This website uses cookies. Learn more
Financial communications is arguably the most successful part of the global public relations industry.
Practitioners earn the most and consultancies charge the biggest fees. Quality of execution is invariably very high.
Yet I see a sector that is too opaque, doesn’t sufficiently reflect society and too often puts risk mitigation ahead of reputation management.
In short, it is a sector needing not one but three revolutions, if it is to provide organisations and clients with the advice and service they seek.
Wherever we look, we see professional communicators becoming part of the story. This can be for the clients they work for, the fees they charge, their closeness to Government or what they did for their clients. To survive and thrive in this age of greater scrutiny and to avoid embarrassing our clients, we need to provide greater transparency as consultancies. That means openness about who we work for (or won’t work for), what we do, and what our professional standards are.
The financial communications world is the capital markets world – a world of CEOs, CFOs, bankers, lawyers, brokers and accountants. This world lives with an uncomfortable truth. Despite all the talk, it lags behind society’s expectations on diversity of background, gender, and racial equality.
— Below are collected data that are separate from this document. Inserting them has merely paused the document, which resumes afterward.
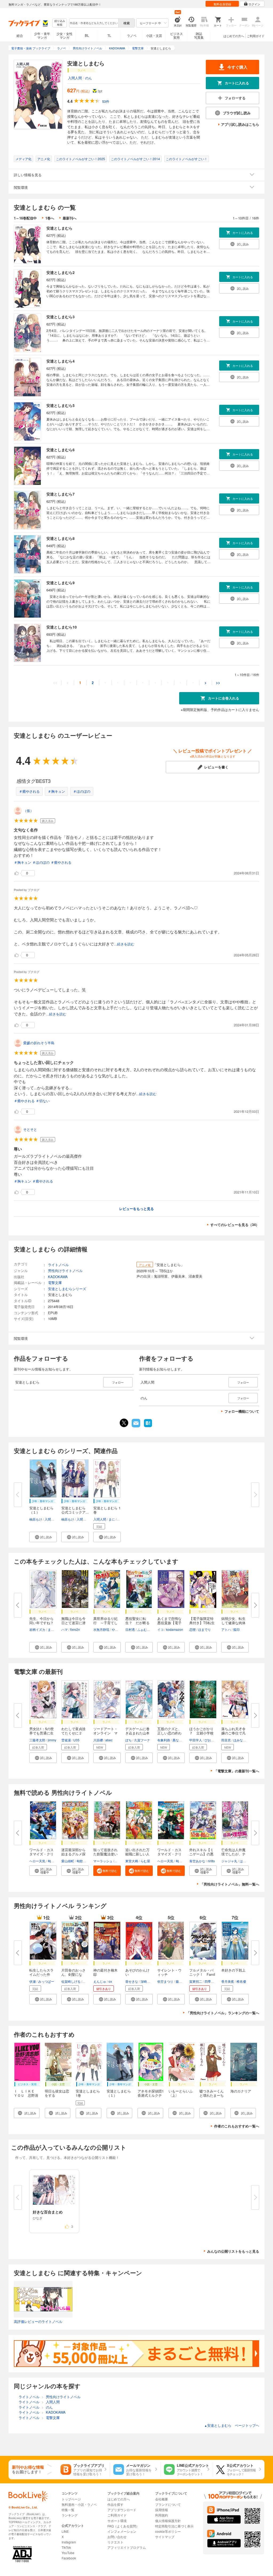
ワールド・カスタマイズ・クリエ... (41, 1854)
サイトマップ (164, 2536)
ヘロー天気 (37, 1861)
Financial communications practitioners and consultancies tend to do the same.
In this year of focus on ESG (environment, society, governance), many business sectors are fighting for their licence to operate and to speak. So it’s more important than ever that the advisers to our major corporations can bring the perspectives of the outside world into the board room.
They will only do this if they embrace ESG themselves and get ahead of their clients on diversity, gender equality, combatting climate change, ethics, and contributing to society.
Recently, for the PRCA’s first financial comms conference, I played a game of taking the chief executives' comments from annual results statements and mixing them up – the first paragraph from one with the second paragraph from another, etc. They were all beautifully crafted but, in most cases, it didn’t make any difference, because they’re all largely the same.
Now this approach is fine from a risk mitigation point of view, but it doesn’t engage with entrepreneurs who want to differentiate themselves or young people, or people outside the business world, or politicians.
Risk mitigation is a crucial part of what we do, but it’s not reputation management, which considers equally when it’s time to be bold, creative and expansive – and when to mitigate risk.
The danger for organisations comes when the financial communications programme subsumes corporate comms and the balance between reputation management and risk mitigation is out of kilter. All too often this is the case.
So the final, and most important, revolution needed in the financial communications world is to genuinely transform into reputation management.